What would you write if you were asked to share the story of your life in a single sentence? The online magazine Smith asked its readers this question. The result is Not Quite What I Was Planning, a collection of six-word memoirs by famous and not-so-famous writers, artists and musicians.
According to National Public Radio, the "stories are sometimes sad, often funny - and always concise." I agree. The sentences left me laughing out loud, pensive, and wondering about how this technique might be applied to the hard work of writing a novel.
In the inspirational phase of novel writing, we don't always know what our main characters want or how his or her story will end. This is the great mystery of the process. We follow a whisper or a snippet of dialogue in search of a six-word memoir for each main character, and somewhere along the way we hope to find motivations and goals worth pursuing.
During the next phase, we explore our discoveries. We walk our characters across the story stage, allowing them to interact with one another, and we experiment with pacing, throughlines and setting.

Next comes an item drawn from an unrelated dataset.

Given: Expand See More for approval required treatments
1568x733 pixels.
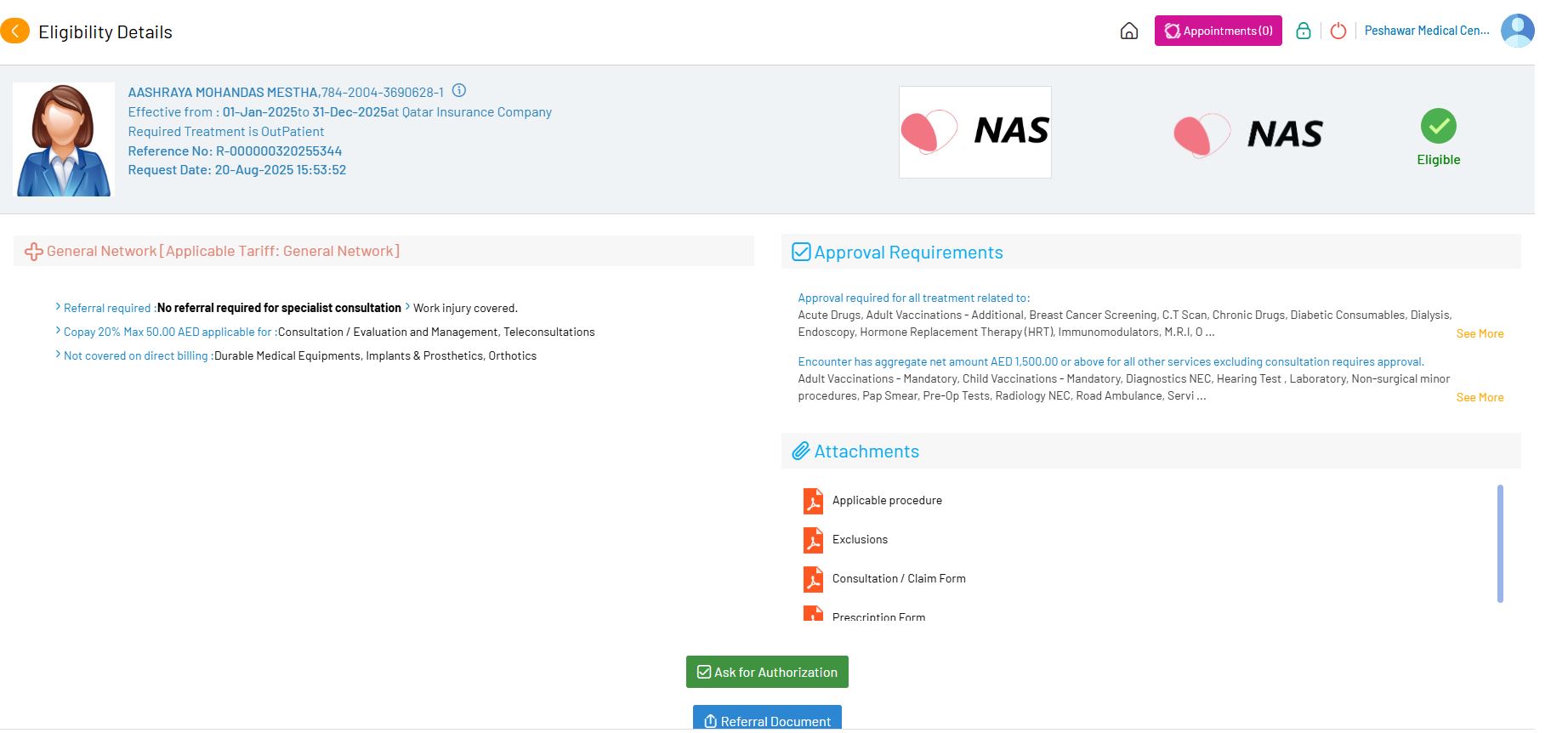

This is where the hard work of writing begins, and where, I'd wager, many aspiring novelists give up.
The truth is that if a main character's main goal isn't compelling enough to carry a story--if his life in a sentence doesn't make you want to read more--then it's time to revamp the character's deepest desire or dump that story idea and start again.
Letting go of the characters, scenes and diaolgues that don't support our story is never easy. But every seasoned writer knows it's a necessary part of the process. As many times as I've done it, I never get used to the queasy feeling I experience when it's time to relegate another 60, 100 or more pages creative to my clips file.
The only thing that keeps me going at this point is knowing that those pages weren't wasted. Inevitably, in writing through my story yet again, I've deepened my understanding of my characters and their motivations and the story that must be told. In essence, I'm in search of their six-word memoir.
Note to self: Hmmm. I wonder how the six-word memoir might be applied to stalled projects or those pieces to which I throw up my hands and blame writer's block. In light of the six-word memoir, I wonder if the reason the pieces aren't working is because I haven't yet defined the main characters' six word memoirs. *Tapping one's chin.* I definitely plan to explore the idea.